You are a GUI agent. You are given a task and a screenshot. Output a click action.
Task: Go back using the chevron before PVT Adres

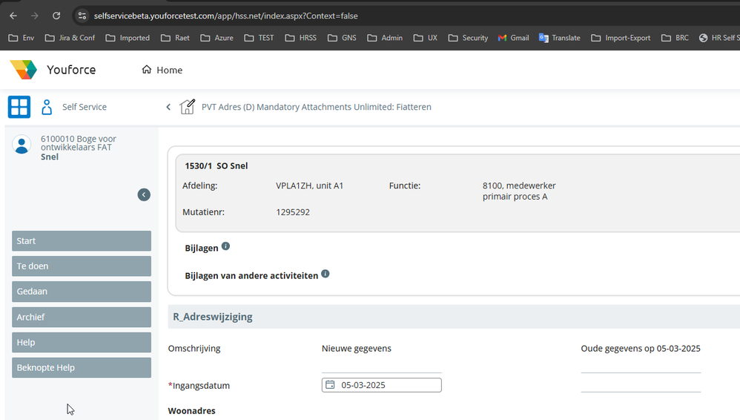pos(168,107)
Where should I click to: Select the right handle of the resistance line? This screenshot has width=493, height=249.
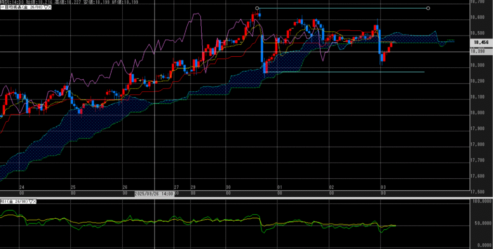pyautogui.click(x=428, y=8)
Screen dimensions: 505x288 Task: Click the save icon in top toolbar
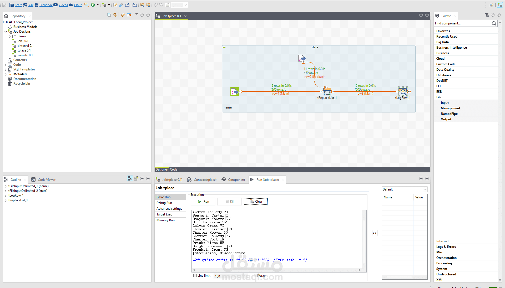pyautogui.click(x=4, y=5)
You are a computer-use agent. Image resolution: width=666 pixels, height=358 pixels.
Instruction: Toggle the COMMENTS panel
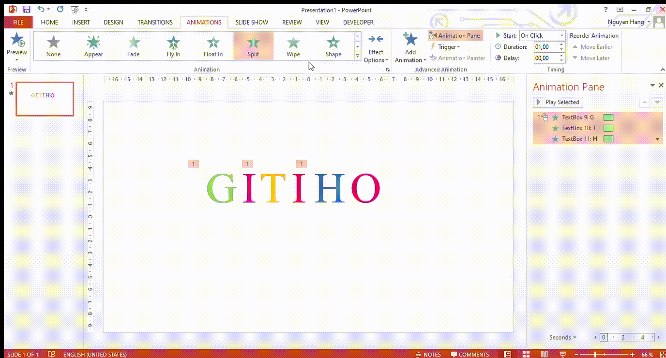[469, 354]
::::::::::
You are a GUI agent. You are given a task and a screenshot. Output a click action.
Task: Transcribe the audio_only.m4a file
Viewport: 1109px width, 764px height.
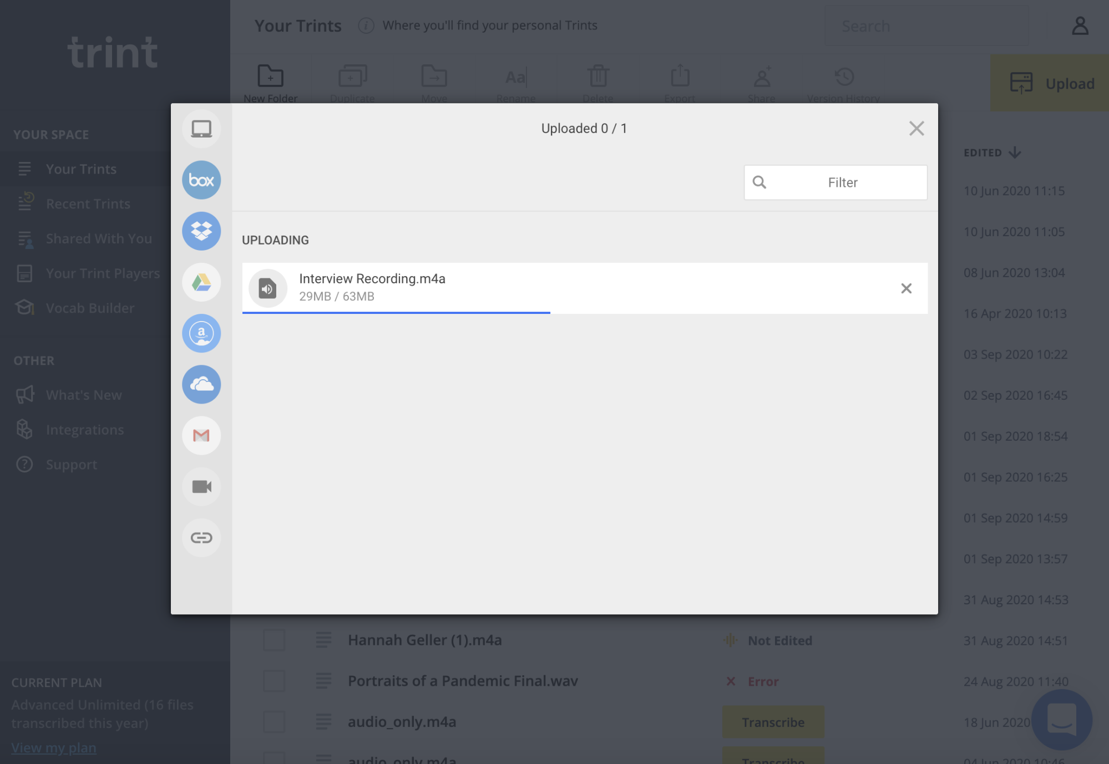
::::::::::
> [Short task]
List every line in the data above that contains the string "width".

> [Task answer]
Where should I click to: Select the right handle of the resistance line? This screenshot has width=493, height=249.
You are a computer-use agent. Image resolution: width=666 pixels, height=358 pixels.
Viewport: 1109px width, 764px height.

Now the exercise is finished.